You know, we do try to go in every year with a pretty set framework on the capital side. And so, we -- you know, a lot of what's going on this fall will dictate what our service costs will look like, you know, for the portions that we will try to lock down for next year. So, you know, we'll just have to wait and see how things play out. And, you know, clearly, you've had a little bit of softening in some areas right now, but I think everybody's waiting to kind of see what prices do the back half of the year to really steer next year's capital, so.

Operator

Thank you. One moment for our next question. That will come from the line of Charles Meade with Johnson Rice. Your line is open.

Charles Meade -- Johnson Rice and Company -- Analyst

Good morning, John, to you and your whole team there.

John Christmann -- President and Chief Executive Officer

Good morning, Charles.

Charles Meade -- Johnson Rice and Company -- Analyst

John, I have to say I'm eager to -- as I'm sure you guys all are, to see all the -- or to learn about all the appraisal results, that crap, but I recognize we're going to have to wait a little bit, so. So, I want to instead ask about Baja and specifically what your plans are -- or what the considerations are for appraisal there.
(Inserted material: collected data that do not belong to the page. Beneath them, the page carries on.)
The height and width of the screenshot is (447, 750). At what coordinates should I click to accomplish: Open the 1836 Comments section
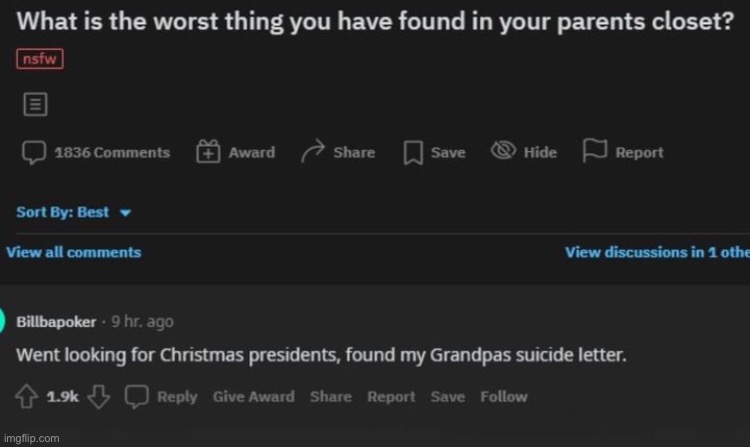[x=96, y=152]
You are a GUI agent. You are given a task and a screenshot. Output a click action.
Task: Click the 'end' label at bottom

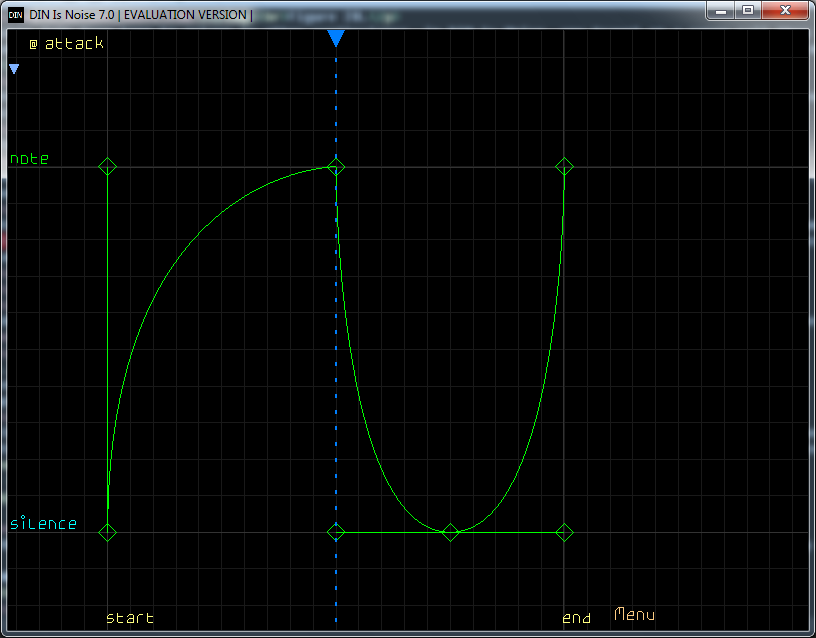pos(576,618)
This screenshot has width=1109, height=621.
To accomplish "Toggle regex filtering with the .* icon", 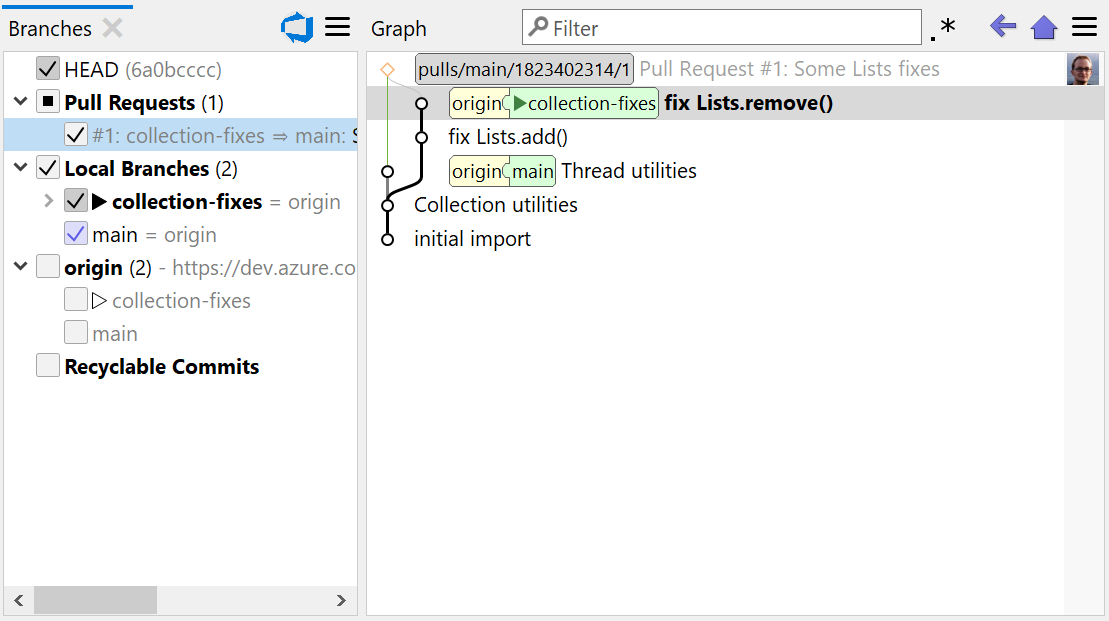I will coord(941,29).
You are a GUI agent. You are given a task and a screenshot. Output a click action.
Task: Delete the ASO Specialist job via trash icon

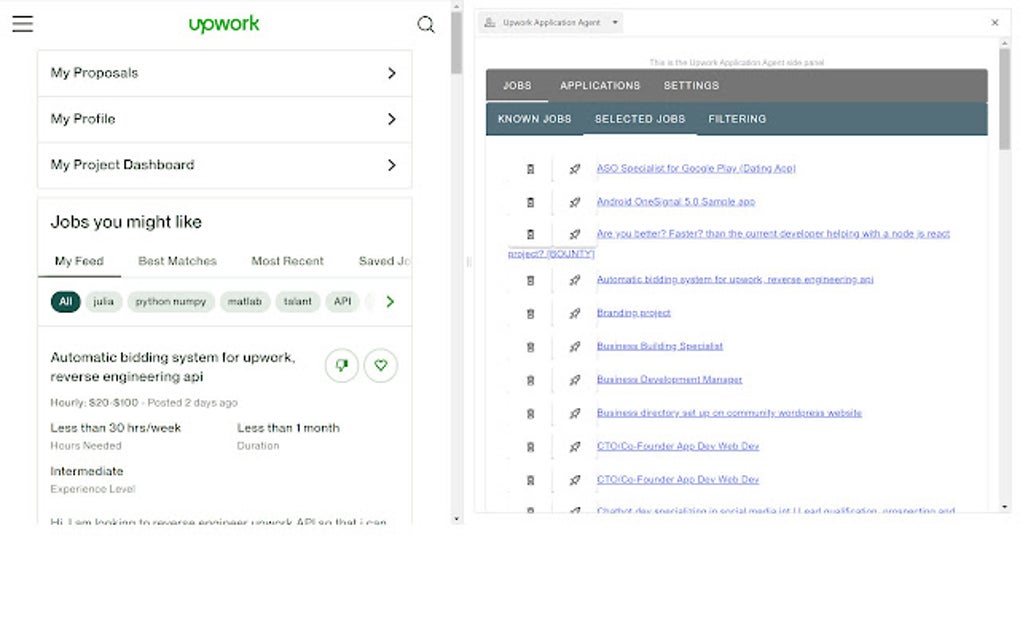point(530,168)
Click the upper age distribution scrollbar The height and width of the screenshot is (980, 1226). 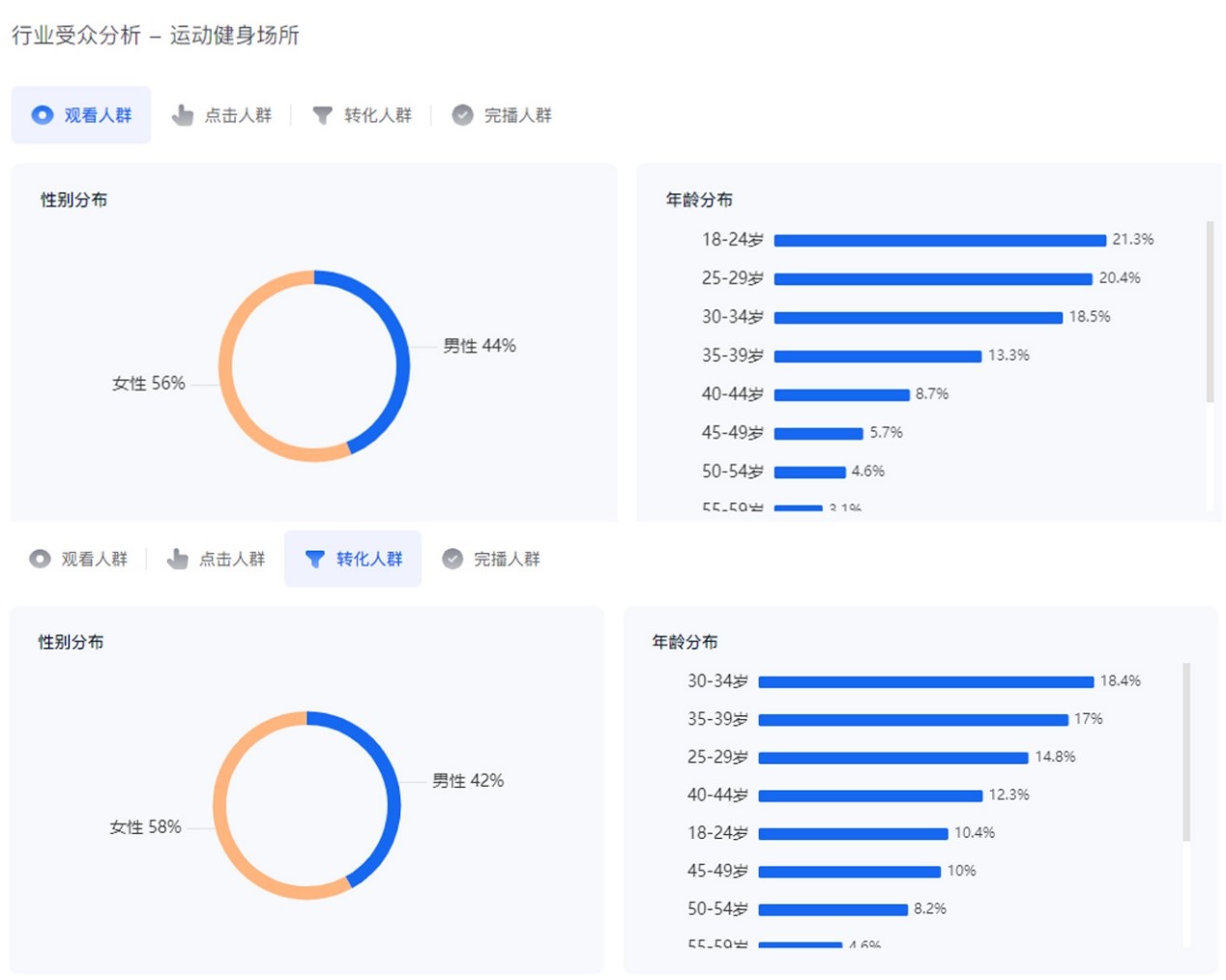point(1210,311)
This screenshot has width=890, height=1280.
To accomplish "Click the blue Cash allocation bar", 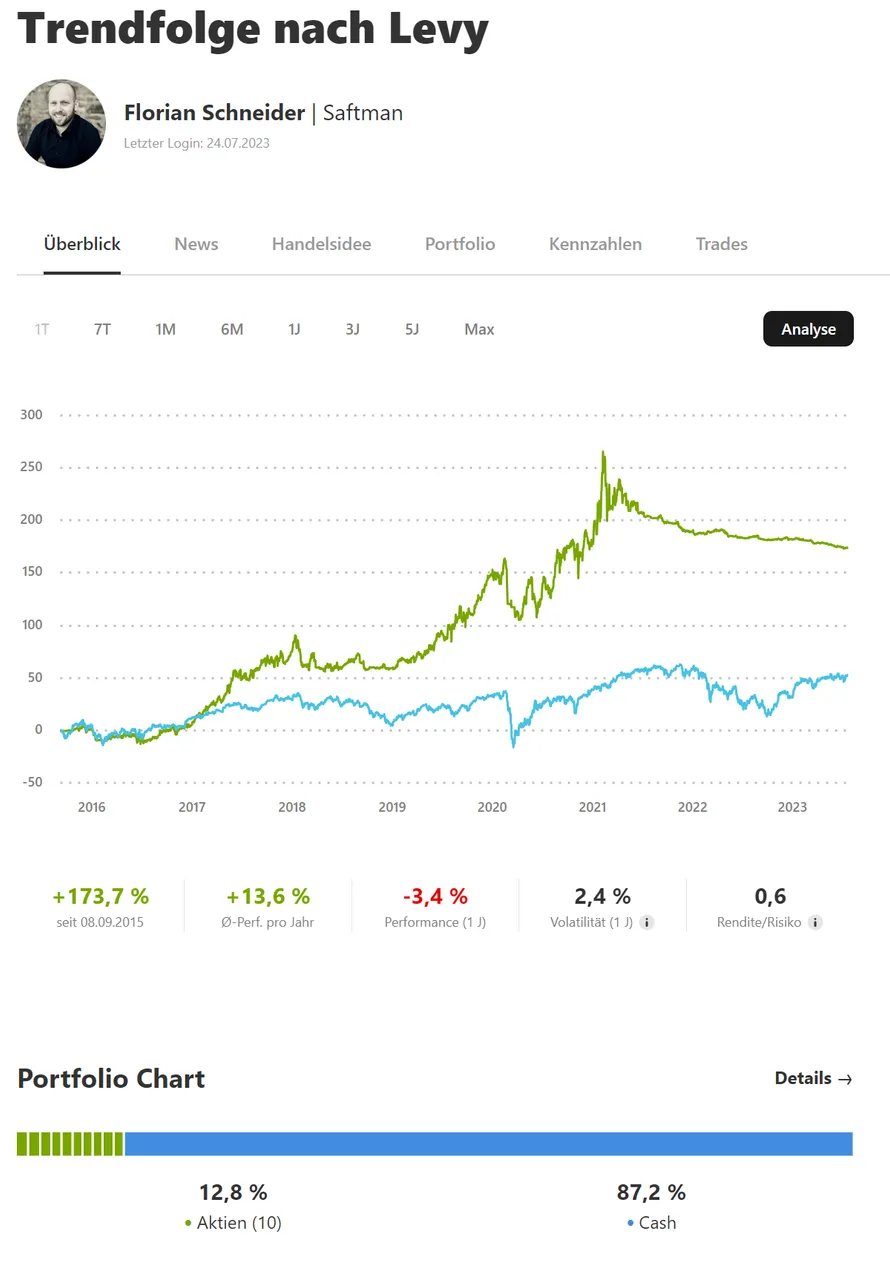I will click(x=488, y=1144).
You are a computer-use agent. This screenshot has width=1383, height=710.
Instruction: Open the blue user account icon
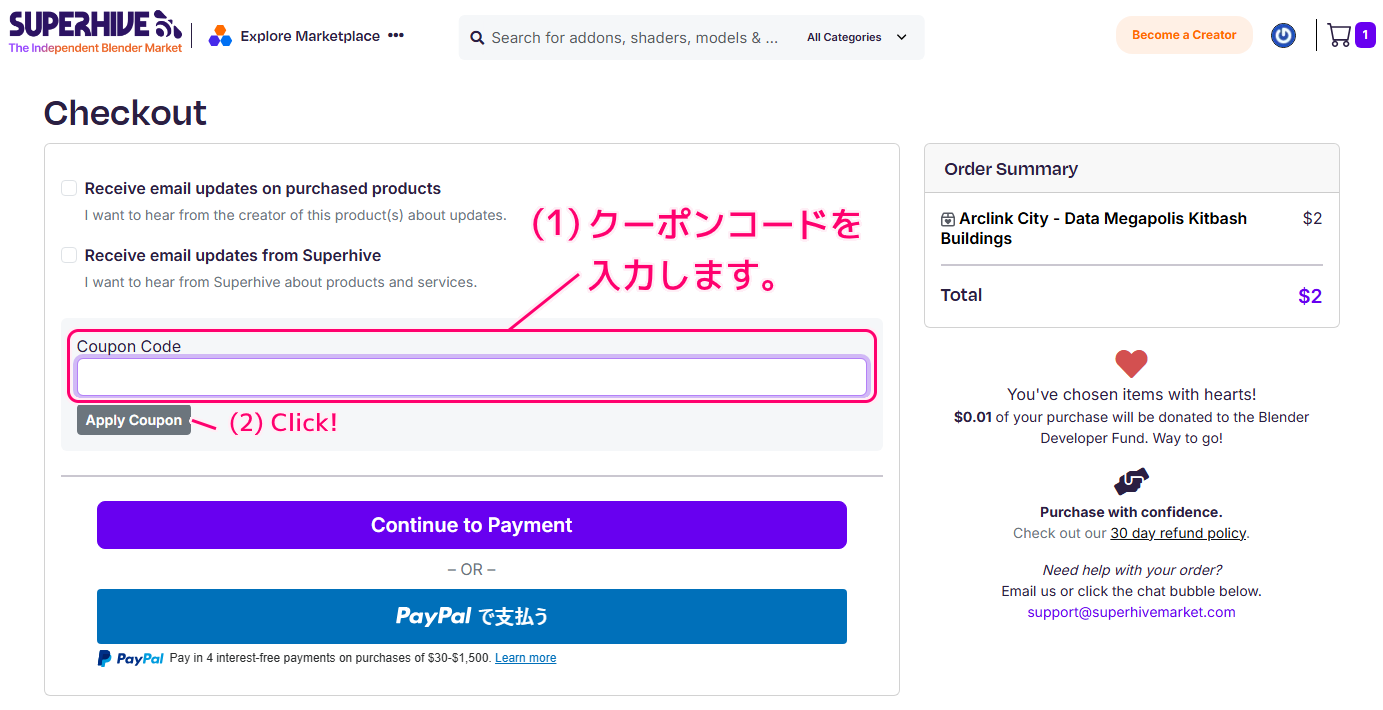pyautogui.click(x=1283, y=35)
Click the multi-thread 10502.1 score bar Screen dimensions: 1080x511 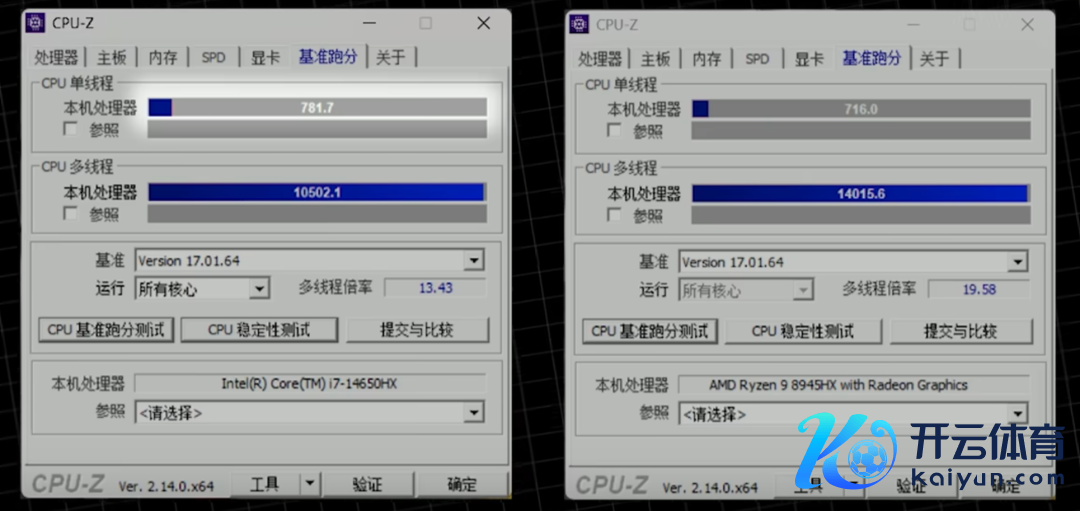[317, 192]
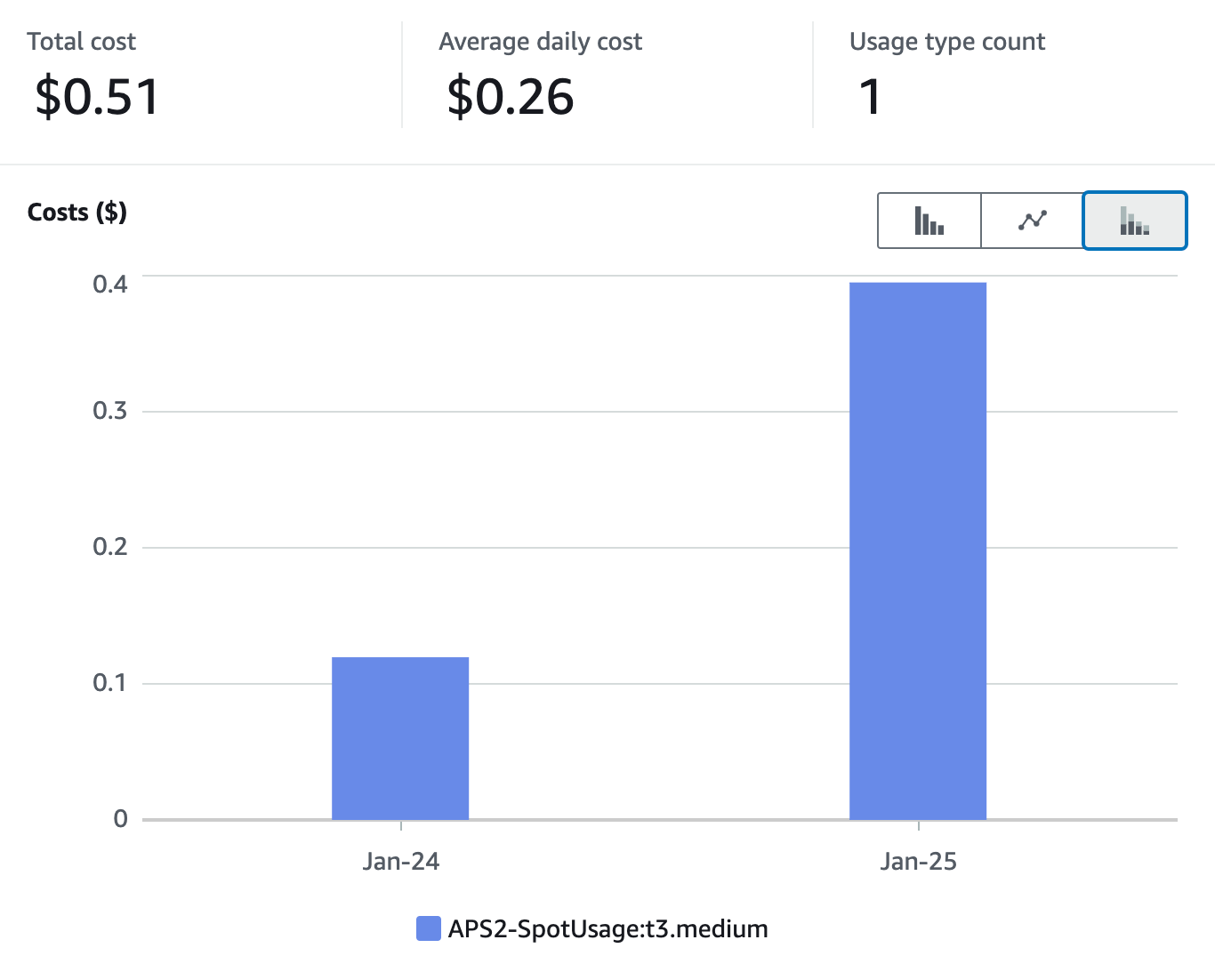This screenshot has width=1215, height=980.
Task: Select the Jan-25 cost bar
Action: [x=918, y=551]
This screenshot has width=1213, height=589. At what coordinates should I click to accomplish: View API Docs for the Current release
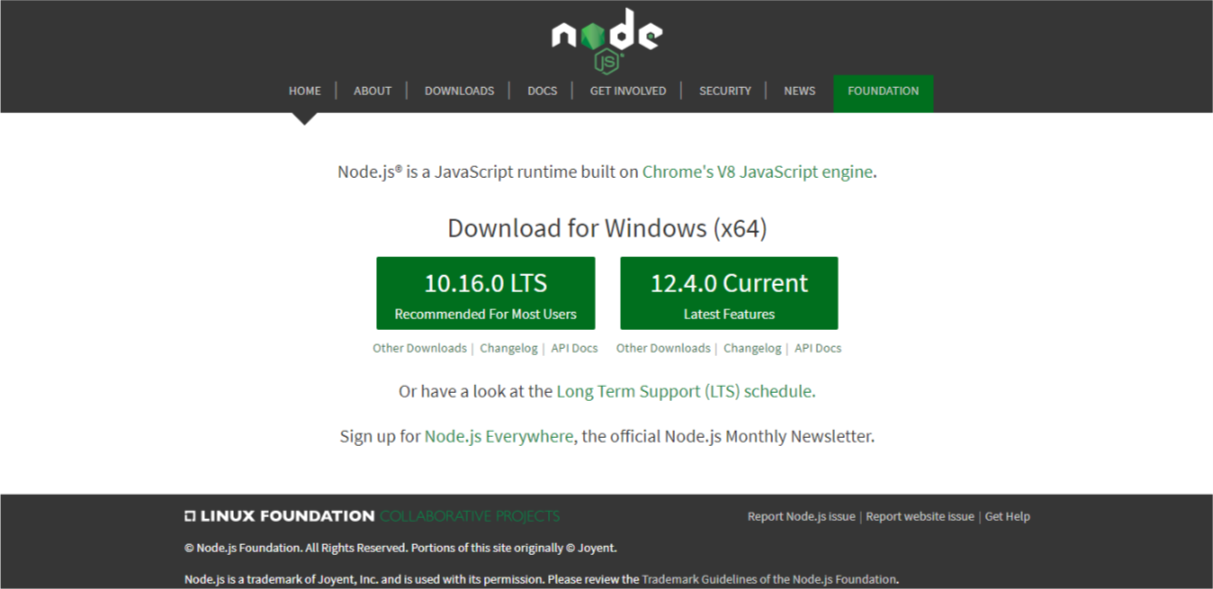pyautogui.click(x=818, y=348)
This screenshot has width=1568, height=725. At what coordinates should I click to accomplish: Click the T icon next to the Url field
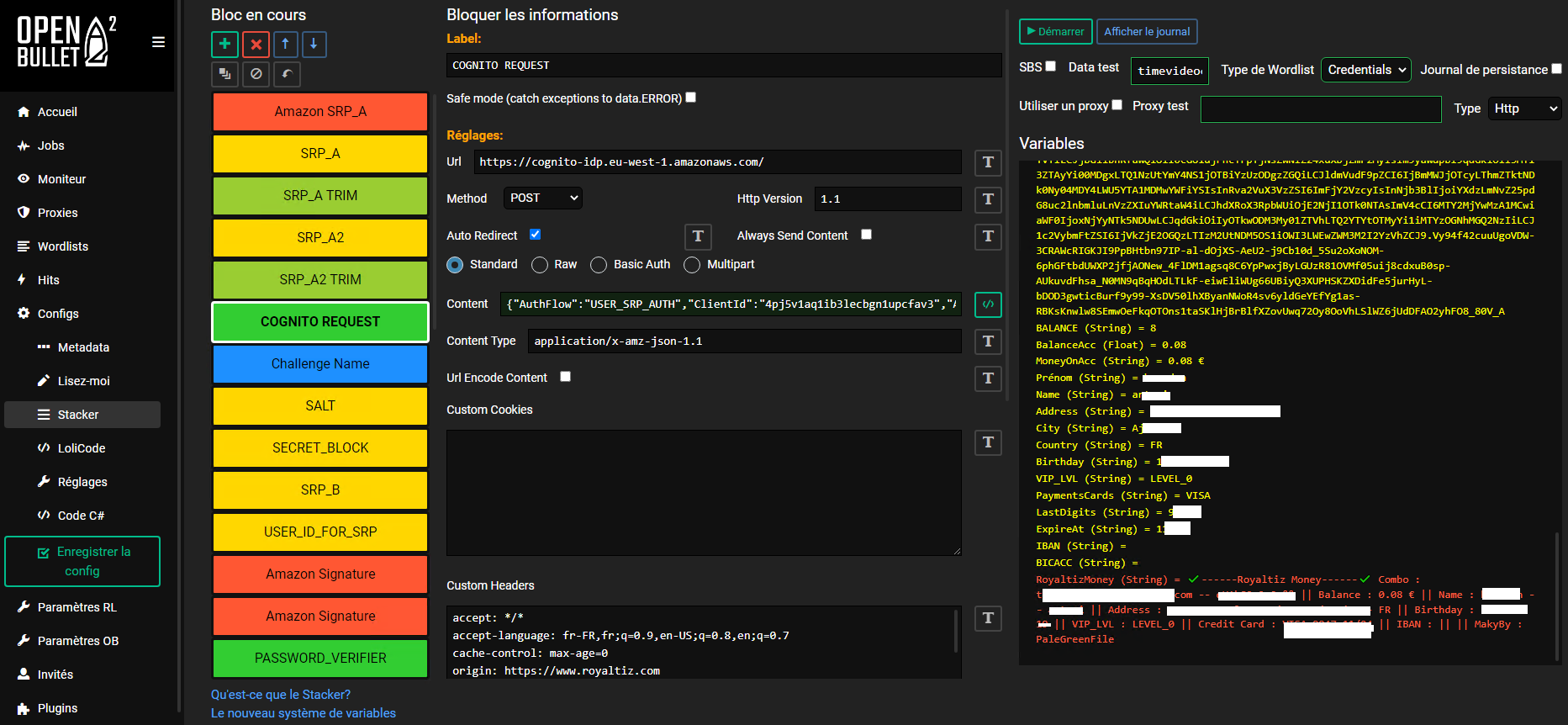tap(988, 162)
I recognize that you guys said it's in the same depositional system as Krabdagu. And perhaps just part of talking about your plan for appraisal, could you also address that is -- is it also one of these shelf slope kind of targets, or has it -- are you maybe starting to hit the transition into the basin [Inaudible] out there?

John Christmann -- President and Chief Executive Officer

I can let Tracey in a second get in a little bit to the geology. But what -- what I'll just tell you first on, you know, Baja, it is a discovery that we, you know, discovered the discovery well as in Block 53 where we have a, you know, a separate set of partners as opposed to Block 58 where it's us and Total. You know, we are the operator of Block 53. And so, I can't say a lot at this point other than, you know, we've got a lot of work to do in terms of does Baja potentially flow into, you know, an oil hub and Block 58, or does it make up its own project in Block 53.

So, at this point, you know, I can't say a lot there other than, obviously, there's a lot of work being done and a lot of different angles looked at. And, Tracey, I'll have you chime in a little bit on the geology.

Tracey Henderson -- Executive Vice President, Explorationw

Sure. Morning, Charles. I think great question on the fairway. And your initial assessment there about being slope channel systems of what we've discussed in the past.

So, you know, what we're describing as a fairway and, as John mentioned in his remarks, you know, something we've defined now that's roughly 25 kilometers from Baja to Krabdagu-3. So, you've got a very, you know, robust system that's coming through here in a series of slope channels that, you know, you can tell from our original release at Krabdagu-1, which are stacked systems. So -- so, correcting your assessment, we're seeing slope channel systems. As John said, we've got more technical work to do.

We've still got a well on location and a lot of work to integrate going forward.

Charles Meade -- Johnson Rice and Company -- Analyst

Thank you, Tracey. Thank you, John. That's it for me.

John Christmann -- President and Chief Executive Officer

You bet.

Operator

Thank you. One moment for our next question. That will come from the line of Roger Read with Wells Fargo. Your line is open.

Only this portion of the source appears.